Contenido disponible: Texto GEA 2000  |  Última actualización realizada el 06/04/2009

A principios del año 1946 se comienza a organizar en Zaragoza este deporte en principio dependiendo de la Federación Catalana, hasta que en 1947 se funda la Federación Aragonesa, cuyo primer presidente fue Pascual Iriarte.

Muchos y buenos luchadores ha tenido Aragón. Cabe destacar al mundialmente conocido Félix Lambán, « el Estrangulador», con un gran palmarés nacional e internacional en el campo profesional, sin poder olvidar a los Catarecha, Ochoa, Chauson y un largo etc., todos ellos gracias a la labor del gran promotor aragonés Luis Bamala Romanes. La lucha deportiva en Aragón, además de Bamala, se debe a la incansable labor de Antonio Barberán, dos veces presidente de la Federación aragonesa, presidente del Colegio Nacional de Árbitros y árbitro internacional, y a Pascual Martín presidente de la Federación Aragonesa, entrenador y árbitro internacional.

Los títulos y campeonatos nacionales que Aragón ha obtenido abundan, en sus diferentes categorías.

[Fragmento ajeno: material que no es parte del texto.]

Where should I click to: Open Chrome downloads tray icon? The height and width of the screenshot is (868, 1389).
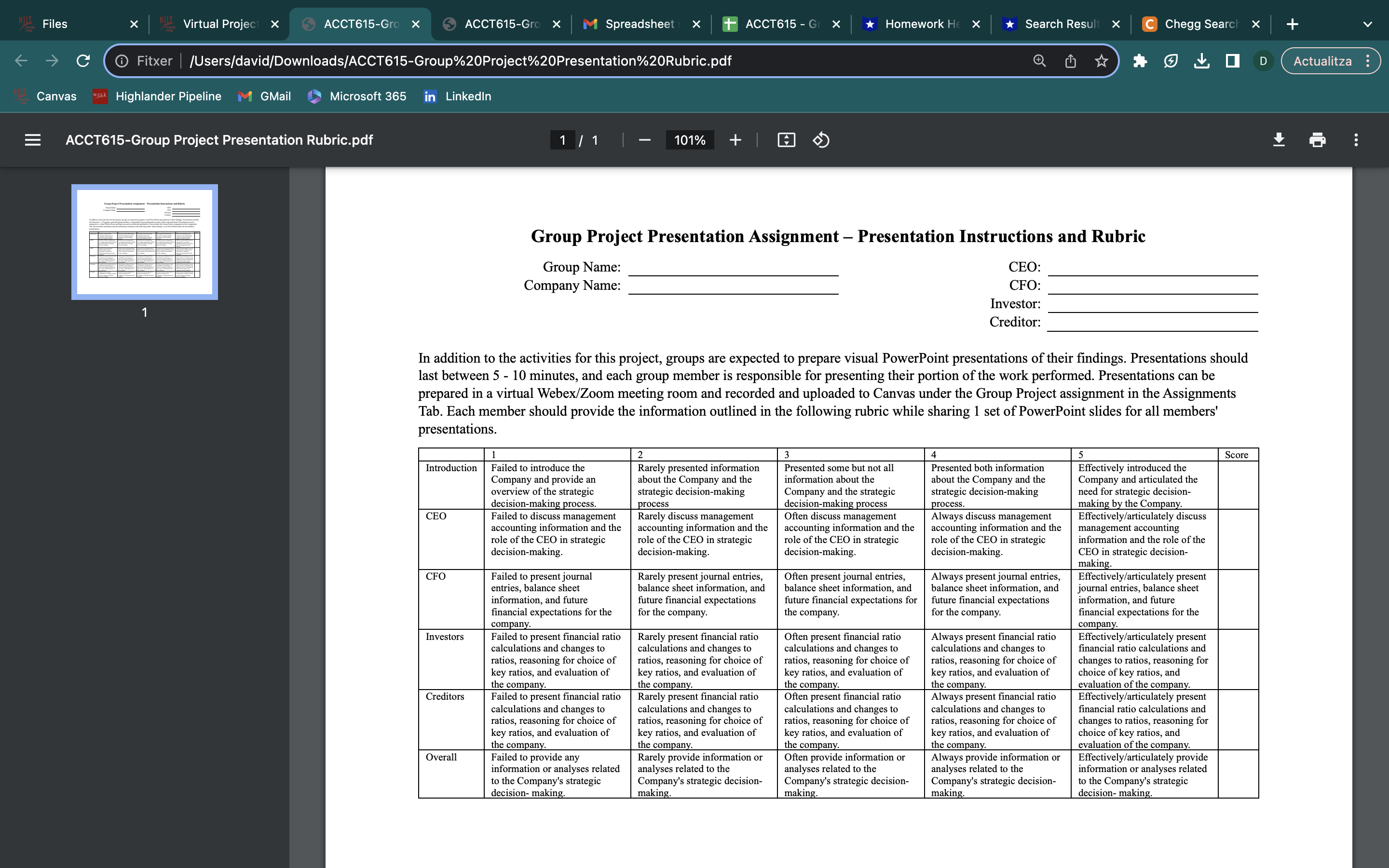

Citaremos cómo en 1970, uno de los mejores años de la lucha aragonesa, Aragón obtuvo dos títulos nacionales en la categoría juvenil y seis en la categoría senior. En cadetes e infantiles fueron muy numerosos los títulos obtenidos gracias a la labor de la Escuela Infantil del C.D. San Fernando preparada por Pascual Martín. En fechas más recientes, la selección aragonesa de lucha quedó clasificada en tercer lugar en el Campeonato de España Junior masculino de Lucha Sambo (1994) repitiendo posición en los Senior Femenino de Lucha Libre Olímpica de 1998 y 1999.

En cuanto a clubes, el «Gimnasio Antonio Ochoa» quedó 2.º y 3.er clasificado en el I (1998) y II (1999) Campeonatos de España Senior Femenino de Lucha Libre Olímpica, respectivamente.

En la década de los noventa, los luchadores aragoneses más destacados han sido: Santiago López, Jesús Lázaro, Manuel Acebo, Cristian Gracia, Oswaldo Granell y Ana Belén Fernández, todos ellos campeones de España en diferentes modalidades y categorías; los dos últimos, además, campeones del mundo. Ana Belén Fernández lo es también de Europa y resultó elegida en dos años consecutivos (1998 y 1999) mejor deportista femenina de lucha en la Gala del Deporte Aragonés, lo mismo que en el apartado masculino José Manuel Gil (1997 y 1998).

En la actualidad hay en Aragón 29 licencias de escolares y cadetes, que se reparten en las diferentes especialidades de Lucha Grecorromana, Lucha Libre Olímpica y Sambo (modalidad en la que se permite agarrarse a la chaqueta «kurka» o a las piernas del contrario). La práctica de la lucha se limita a dos clubes, el Gimnasio Antonio Ochoa y el Gimnasio Sport II.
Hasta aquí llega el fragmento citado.